Source data: Begin

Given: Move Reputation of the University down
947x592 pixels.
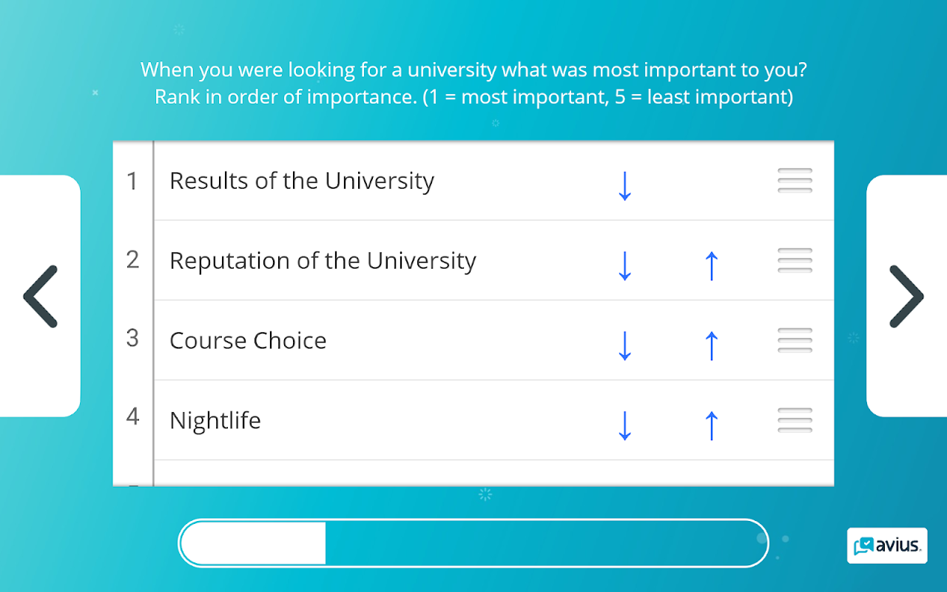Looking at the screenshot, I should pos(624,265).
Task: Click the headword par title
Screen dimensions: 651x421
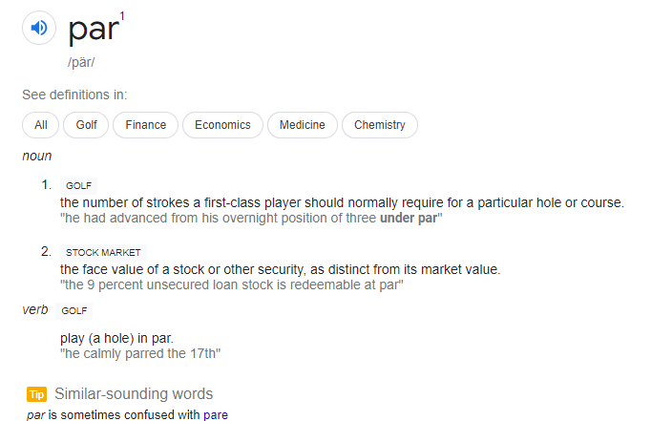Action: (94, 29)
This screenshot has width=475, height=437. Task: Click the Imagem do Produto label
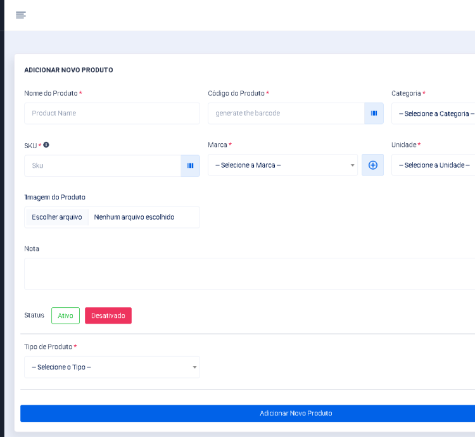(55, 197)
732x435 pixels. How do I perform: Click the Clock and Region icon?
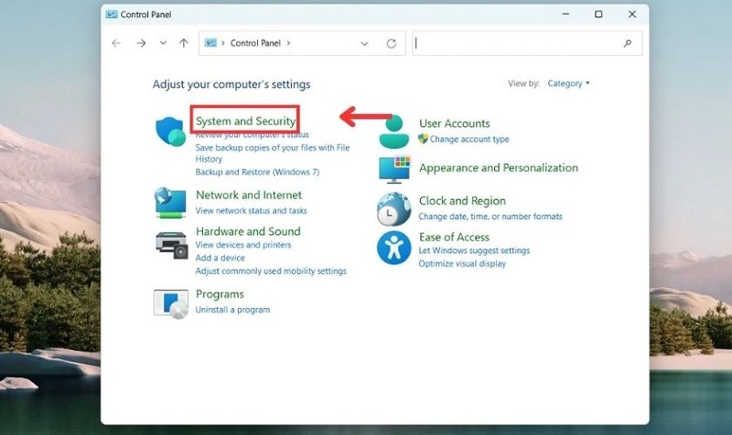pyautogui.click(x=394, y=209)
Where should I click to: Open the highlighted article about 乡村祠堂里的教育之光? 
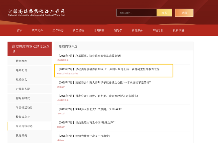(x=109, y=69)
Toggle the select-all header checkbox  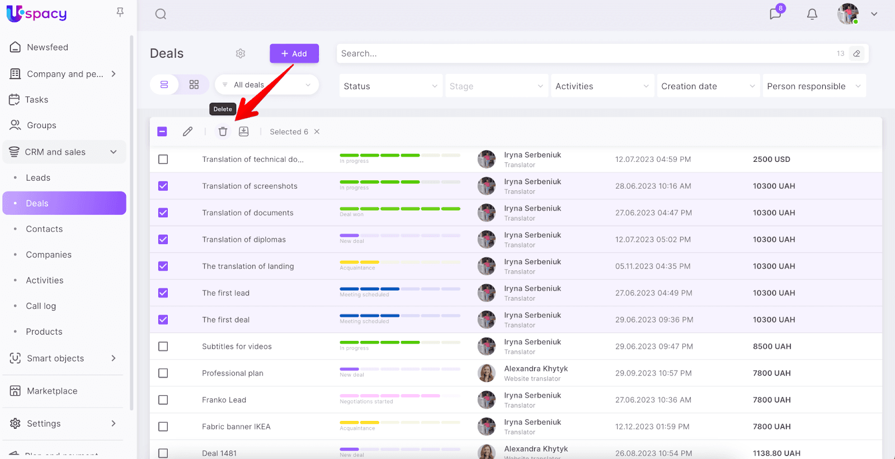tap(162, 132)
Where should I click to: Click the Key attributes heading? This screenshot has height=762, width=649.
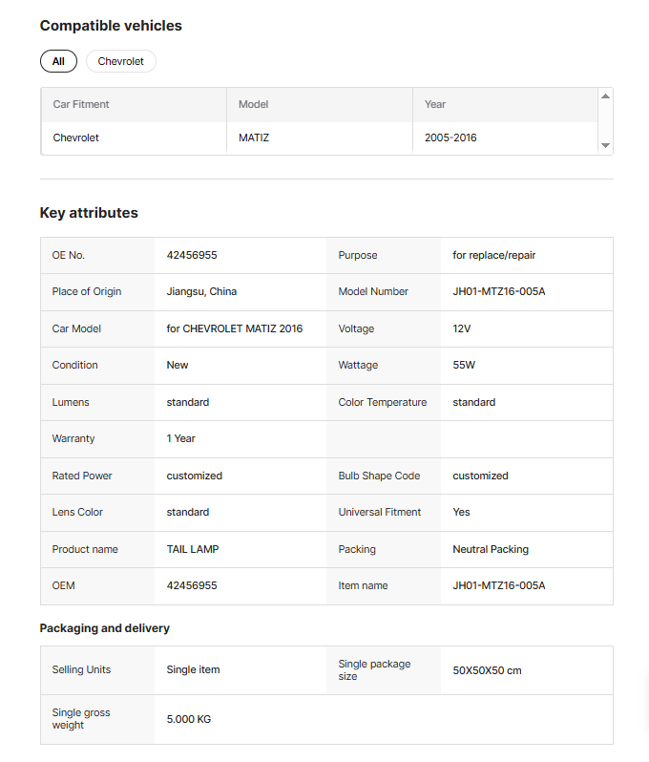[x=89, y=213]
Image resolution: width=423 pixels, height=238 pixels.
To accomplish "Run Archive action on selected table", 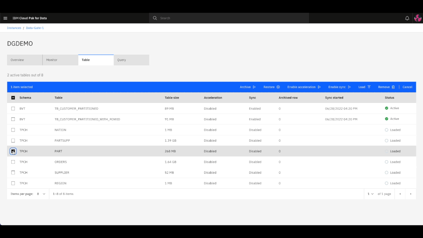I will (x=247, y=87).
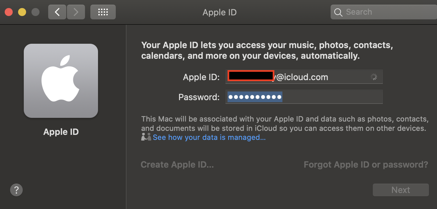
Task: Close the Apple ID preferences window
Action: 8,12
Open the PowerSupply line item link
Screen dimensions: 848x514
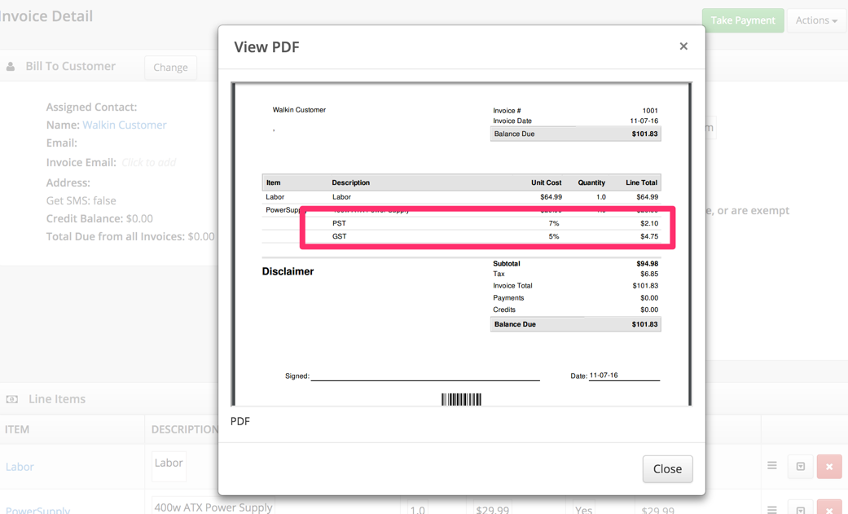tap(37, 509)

Source data: End

Please set down, exactly and with nothing added, the lines from the line with "Open the PowerSupply line item link" to the end of the entries above, omitting pictures.

**Solution to this exercise**
Open the PowerSupply line item link
Screen dimensions: 848x514
tap(37, 509)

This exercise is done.